Convolutional neural networks (convnets, CNNs) are a powerful type of neural network that is used primarily for image classification. CNNs were originally designed by Geoffery Hinton, one of the pioneers of Machine Learning. Their location invariance makes them ideal for detecting objects in various positions in images. Google, Facebook, Snapchat and other companies that deal with images all use convolutional neural networks.
Convnets consist primarily of three different types of layers: convolutions, pooling layers, and one fully connected layer. In the convolutional layers, a matrix known as a kernel is passed over the input matrix to create a feature map for the next layer. The dimensions of the kernel can also be adjusted to produce a different feature map, or to expand the data along one dimension while reducing its size along the other axes. Sometimes, values on the feature map are computed by taking the sum of the result of an element-wise multiplication of the kernel and an appropriately sized section of the input matrix. Often, a dot product is used instead of the element-wise multiplication, but this can be modified for better (or worse) results. Another technique to improve CNNs is to use multiple kernels in a given convolutional layer and concatenate the results to create the feature map. The fact that one kernel is used for the entire image makes convolutional neural networks very location-invariant and prevents them from overfitting.
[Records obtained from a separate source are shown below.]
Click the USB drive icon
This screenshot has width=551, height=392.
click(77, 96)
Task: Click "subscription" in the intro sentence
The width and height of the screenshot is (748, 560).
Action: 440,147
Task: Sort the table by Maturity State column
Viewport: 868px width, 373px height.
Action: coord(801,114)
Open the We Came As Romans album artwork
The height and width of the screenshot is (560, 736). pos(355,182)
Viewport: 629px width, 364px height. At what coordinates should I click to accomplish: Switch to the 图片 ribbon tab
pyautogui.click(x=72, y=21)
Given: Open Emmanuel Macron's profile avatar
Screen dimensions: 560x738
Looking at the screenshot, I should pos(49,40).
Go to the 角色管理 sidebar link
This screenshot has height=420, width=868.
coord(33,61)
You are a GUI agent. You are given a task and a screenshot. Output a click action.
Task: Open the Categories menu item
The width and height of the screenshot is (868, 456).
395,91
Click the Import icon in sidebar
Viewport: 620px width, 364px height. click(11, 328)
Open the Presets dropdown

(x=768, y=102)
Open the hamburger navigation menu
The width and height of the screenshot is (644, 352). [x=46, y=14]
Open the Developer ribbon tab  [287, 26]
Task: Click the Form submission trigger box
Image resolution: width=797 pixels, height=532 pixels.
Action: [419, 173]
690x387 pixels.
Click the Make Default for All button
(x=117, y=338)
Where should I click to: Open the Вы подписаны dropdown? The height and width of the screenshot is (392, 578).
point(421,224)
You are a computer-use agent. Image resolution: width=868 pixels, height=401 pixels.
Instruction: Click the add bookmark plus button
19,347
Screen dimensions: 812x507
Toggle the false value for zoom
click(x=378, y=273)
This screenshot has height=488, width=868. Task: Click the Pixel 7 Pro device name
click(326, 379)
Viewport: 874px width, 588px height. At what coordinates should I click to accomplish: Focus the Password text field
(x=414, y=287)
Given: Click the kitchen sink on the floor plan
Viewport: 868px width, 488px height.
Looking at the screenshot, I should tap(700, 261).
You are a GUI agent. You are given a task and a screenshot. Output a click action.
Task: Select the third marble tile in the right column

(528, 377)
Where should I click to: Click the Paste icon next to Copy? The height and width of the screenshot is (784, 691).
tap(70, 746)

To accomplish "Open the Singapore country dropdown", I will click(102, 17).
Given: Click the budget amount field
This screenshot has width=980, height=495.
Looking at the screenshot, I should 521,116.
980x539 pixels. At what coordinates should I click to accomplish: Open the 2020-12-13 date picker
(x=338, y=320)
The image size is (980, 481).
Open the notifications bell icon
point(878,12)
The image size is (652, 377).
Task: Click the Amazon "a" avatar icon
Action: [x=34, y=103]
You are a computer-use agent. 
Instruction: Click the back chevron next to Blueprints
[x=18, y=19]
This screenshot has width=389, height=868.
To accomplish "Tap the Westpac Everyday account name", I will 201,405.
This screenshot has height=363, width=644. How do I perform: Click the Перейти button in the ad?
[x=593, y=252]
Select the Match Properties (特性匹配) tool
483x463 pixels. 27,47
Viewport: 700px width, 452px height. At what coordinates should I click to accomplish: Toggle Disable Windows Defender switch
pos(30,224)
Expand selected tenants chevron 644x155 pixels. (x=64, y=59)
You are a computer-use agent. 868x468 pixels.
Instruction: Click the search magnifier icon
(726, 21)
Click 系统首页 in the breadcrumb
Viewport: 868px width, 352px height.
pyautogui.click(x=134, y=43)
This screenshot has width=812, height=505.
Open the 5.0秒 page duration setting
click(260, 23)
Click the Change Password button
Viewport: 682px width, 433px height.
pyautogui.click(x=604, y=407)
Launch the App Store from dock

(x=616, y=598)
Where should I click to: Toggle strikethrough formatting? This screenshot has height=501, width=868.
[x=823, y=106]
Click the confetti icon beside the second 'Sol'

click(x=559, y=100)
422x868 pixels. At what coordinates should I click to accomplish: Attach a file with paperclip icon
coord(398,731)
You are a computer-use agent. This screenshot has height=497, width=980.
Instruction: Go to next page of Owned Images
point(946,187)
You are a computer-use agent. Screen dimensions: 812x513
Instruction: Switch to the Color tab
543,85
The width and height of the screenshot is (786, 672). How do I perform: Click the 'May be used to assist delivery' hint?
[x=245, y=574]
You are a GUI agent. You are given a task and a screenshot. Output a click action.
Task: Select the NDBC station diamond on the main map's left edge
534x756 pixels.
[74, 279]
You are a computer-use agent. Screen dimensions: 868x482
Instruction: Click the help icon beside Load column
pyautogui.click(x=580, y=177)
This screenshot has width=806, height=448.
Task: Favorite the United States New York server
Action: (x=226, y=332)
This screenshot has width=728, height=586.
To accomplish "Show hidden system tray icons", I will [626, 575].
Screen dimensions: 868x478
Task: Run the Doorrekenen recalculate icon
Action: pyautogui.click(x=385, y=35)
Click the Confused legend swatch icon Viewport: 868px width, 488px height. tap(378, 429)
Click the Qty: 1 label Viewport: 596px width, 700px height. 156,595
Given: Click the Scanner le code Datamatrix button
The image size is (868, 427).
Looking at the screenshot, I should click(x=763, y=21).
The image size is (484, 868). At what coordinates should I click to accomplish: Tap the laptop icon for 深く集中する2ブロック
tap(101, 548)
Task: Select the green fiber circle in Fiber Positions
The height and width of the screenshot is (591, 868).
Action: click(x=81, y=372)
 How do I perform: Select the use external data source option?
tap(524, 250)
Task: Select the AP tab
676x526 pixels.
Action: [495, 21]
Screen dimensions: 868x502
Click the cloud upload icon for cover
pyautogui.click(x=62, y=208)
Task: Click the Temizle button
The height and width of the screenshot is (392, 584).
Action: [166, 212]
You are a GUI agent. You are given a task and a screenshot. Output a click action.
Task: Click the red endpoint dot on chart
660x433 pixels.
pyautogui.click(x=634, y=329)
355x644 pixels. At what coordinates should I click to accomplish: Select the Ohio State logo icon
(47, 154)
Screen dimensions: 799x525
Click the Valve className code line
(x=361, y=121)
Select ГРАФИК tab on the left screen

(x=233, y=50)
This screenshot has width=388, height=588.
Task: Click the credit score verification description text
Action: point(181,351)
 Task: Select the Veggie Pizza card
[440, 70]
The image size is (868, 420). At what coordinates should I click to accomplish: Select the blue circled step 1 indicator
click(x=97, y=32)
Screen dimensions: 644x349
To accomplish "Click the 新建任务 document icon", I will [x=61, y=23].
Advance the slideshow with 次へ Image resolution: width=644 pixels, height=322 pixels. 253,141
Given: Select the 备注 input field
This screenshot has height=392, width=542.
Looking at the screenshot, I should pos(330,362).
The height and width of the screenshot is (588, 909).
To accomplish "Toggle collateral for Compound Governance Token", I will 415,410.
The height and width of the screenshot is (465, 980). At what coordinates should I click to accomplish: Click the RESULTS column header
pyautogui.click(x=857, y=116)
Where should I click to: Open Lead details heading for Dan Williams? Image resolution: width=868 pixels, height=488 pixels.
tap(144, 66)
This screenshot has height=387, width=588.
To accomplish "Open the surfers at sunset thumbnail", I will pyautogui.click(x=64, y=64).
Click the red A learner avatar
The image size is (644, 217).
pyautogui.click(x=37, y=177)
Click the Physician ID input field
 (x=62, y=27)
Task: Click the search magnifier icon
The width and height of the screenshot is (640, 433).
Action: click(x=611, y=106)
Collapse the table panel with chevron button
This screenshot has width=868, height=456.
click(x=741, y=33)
Here is an example of a convolution:
You can see how the filter maps a set of points from the input matrix to a single node in the next layer. Here is a more low-level diagram of a convolution:This convolution takes the sum of the element-wise product of the filter and a chunk of the input. The filter used in the diagram could be used for sharpening an image because it boosts the value of pixels that are different from their neighbors. When training a CNN, the network may learn filters like this one to extract meaningful information from images.
Next, a pooling layer is applied to the feature map produced by the convolution. Max pooling, the most common type of pooling, simply means taking the maximum value from a given array of numbers. In this case, we split up the feature map into a bunch of \(n\times n\) boxes and choose only the maximum value from each box. Here is what that looks like:
The final layer of a convolutional neural network is called the fully connected layer. This is a standard neural network layer in which some nonlinearity (ReLu, tanh, sigmoid, etc.) is applied to the dot product of an input and a matrix of weights. Then a softmax function can convert the output into a list of probabilities for classification.
Convolutional neural networks usually have far more than just three layers. Convolutions and max-pooling layers can be stacked on top of each other indefinitely for better results. Here is an image of a very deep convolutional neural network with many layers:
Convolutional neural networks are most commonly used for image classification. Their location invariance makes them ideal for detecting objects in various positions in images. Google, Facebook, Snapchat and other companies that deal with images all use convolutional neural networks. Another less common use for CNNs is text classification. A list of Word2Vec or Glove embeddings may be used as the input for a CNN, which could be trained to recognize sentiment or some other classification.